Wroten isn’t just drawing on his own experiences out on the court. He has also witnessed the impact of the Sixers’ focus on fitness in his teammates.


“In film the other day, in the fourth quarter you see Mike [Carter-Williams] picking up full court,” said Wroten, who missed Saturday’s game with back spasms. “In the NBA, no one plays full court at all, but for him to be able to do that in the fourth when we only had seven, eight people and he had played a lot of minutes [was key]. It showed the little things.


“Sometimes teams will say to us, ‘Are you guys ever going to stop running?’ And they are serious, but at the end of the day we are going to keep running, keep running and keep running.”


Against the Pacers on Saturday night with Wroten, Spencer Hawes and Thaddeus Young all out of action, Carter-Williams played 38 minutes, the rookie point guard’s career high for a regulation game. MCW’s full-court ball pressure went a long way in getting him seven steals to go with his career-high 29 points.


The Sixers’ ability to keep their foot on the gas is reflected in their pacer (102.4 possessions per game) and their fast-break points (18.3 points per game).


Brown stresses that what the Sixers are doing with fitness is not groundbreaking. He says the NBA’s 29 other teams implement the same mentality but maybe not as strongly.

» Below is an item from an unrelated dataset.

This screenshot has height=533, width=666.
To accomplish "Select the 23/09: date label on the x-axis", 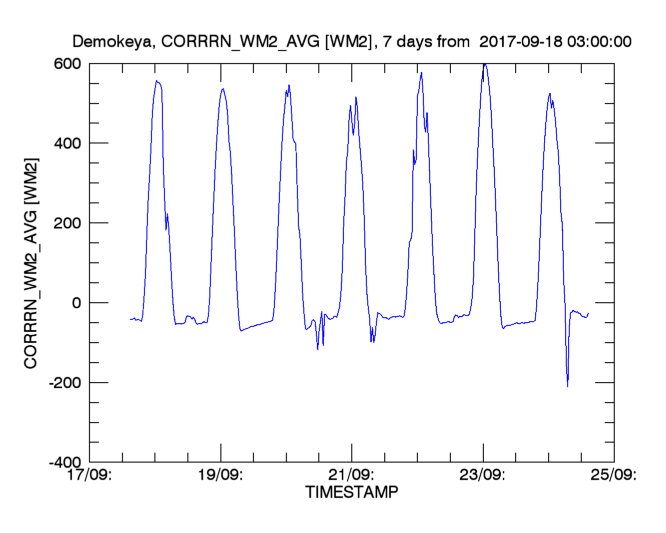I will click(x=483, y=476).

“It is all about recovery,” Brown said. “Playing 82 games, back-to-back games, how do you back it up? What do you do on a plane if you are flying? It is the people who take care of their bodies and are prideful with their diet, nutrition and hydration and massages and ice down.


“All the programs do it, so it isn’t like we found something tricky. We just want to be responsible with it and proactive with it.”


“He just puts a little more emphasis on it,” Hawes said. “Especially the little stuff like getting in your massages, getting off your feet when you have an opportunity to, nutrition, career-best fitness. It is big for him and I think guys have responded to it.”